After El Salvador’s congress officially classified the world’s preeminent cryptocurrency as legal tender on June 9, bitcoin pioneer Max Keiser said that a “global bitcoin standard is now emerging” around the world. Referring to the adoption of bitcoin by El Salvador, he added that, “The country’s currency is now something scarcer and harder than gold”. Now Danny Scott, the CEO of crypto exchange Coin Corner, said that El Salvador’s bitcoin move could see the cryptocurrency classified as “foreign currency” and “no capital gains tax on bitcoin in other countries” could be a result.
On June 6 Mr Scott tweeted: “So in theory, if El Salvador makes bitcoin ‘legal tender’.
“This makes it a ‘foreign currency’ and will mean no capital gains tax on bitcoin in other countries.
“This is an additional great knock-on effect.”
A follower of Mr Scott said that making bitcoin legal tender “will open a Pandora’s Box if it is recognised as a foreign currency by the International Monetary Fund”.
Foreign currency is recognised by the International Monetary Fund (IMF) as the “official means of payment” of that state.
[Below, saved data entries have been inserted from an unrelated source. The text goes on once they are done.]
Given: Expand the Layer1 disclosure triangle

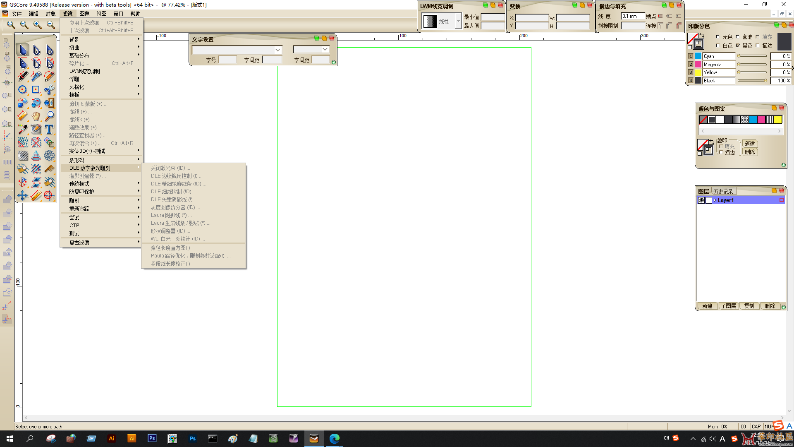Looking at the screenshot, I should point(715,200).
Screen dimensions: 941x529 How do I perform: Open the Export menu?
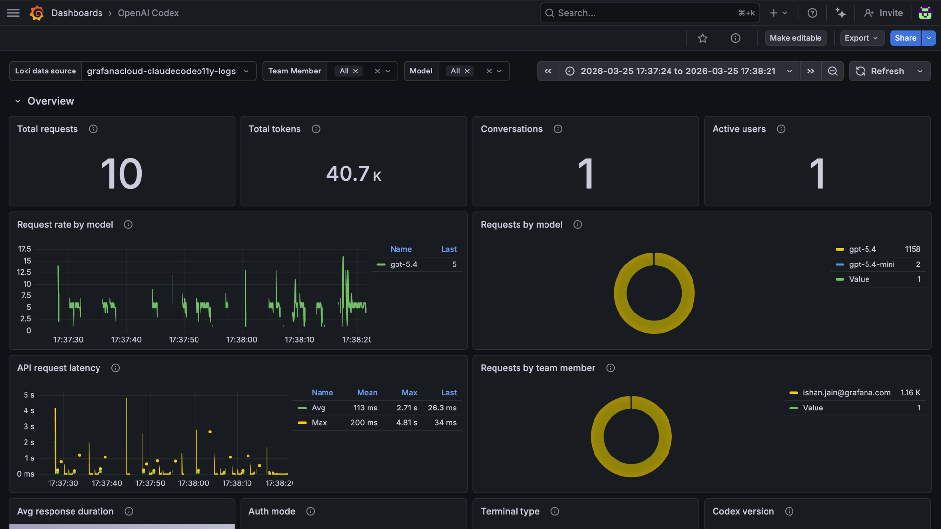[862, 38]
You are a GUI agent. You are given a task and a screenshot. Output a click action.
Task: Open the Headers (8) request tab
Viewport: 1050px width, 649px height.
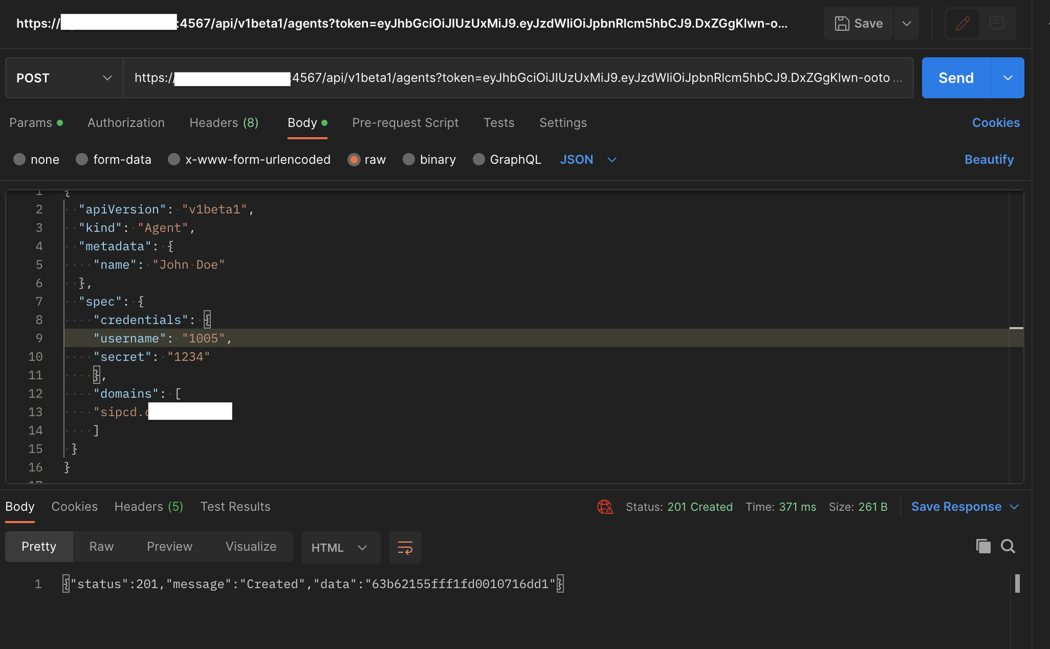coord(224,123)
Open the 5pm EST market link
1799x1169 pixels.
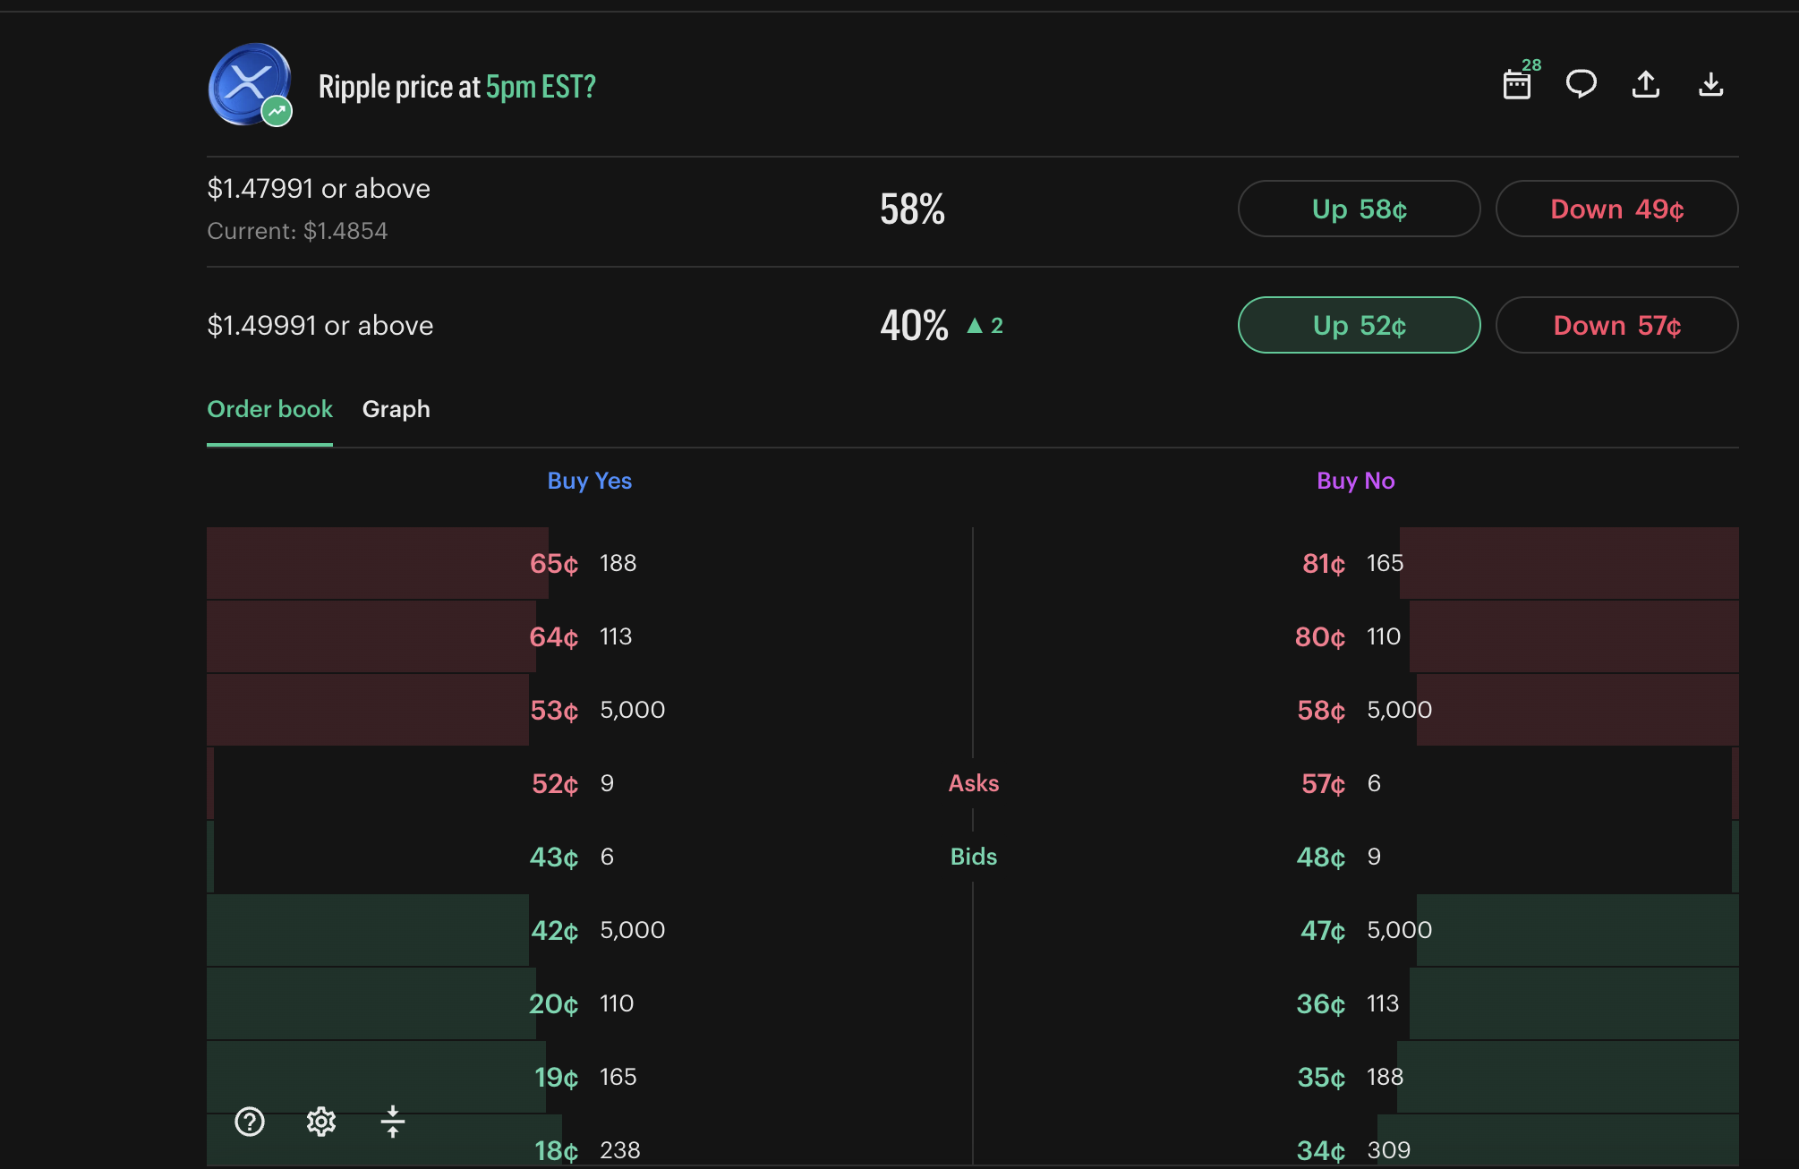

The IMF classify “legal tender” status as an official attribute of recognising an official currency.
If bitcoin is recognised as a foreign currency because of the Salvadoran move, this could set a precedent and make it not subject to capital gains tax within the UK.
Under current UK legislation, many assets are exempt from having to pay capital gains tax.
However, trades between national currencies are exempt and not taxable and not subject to US tax reporting.
This means that using US dollars to buy a foreign currency, such as the pound, is not subject to a taxable transaction.
The news comes as the US Federal Reserve announced this week that inflation was rising faster than previously expected.
Jerome Powell, 16th chair of the Federal Reserve, raised Fed’s headline inflation expectation to 3.4 percent.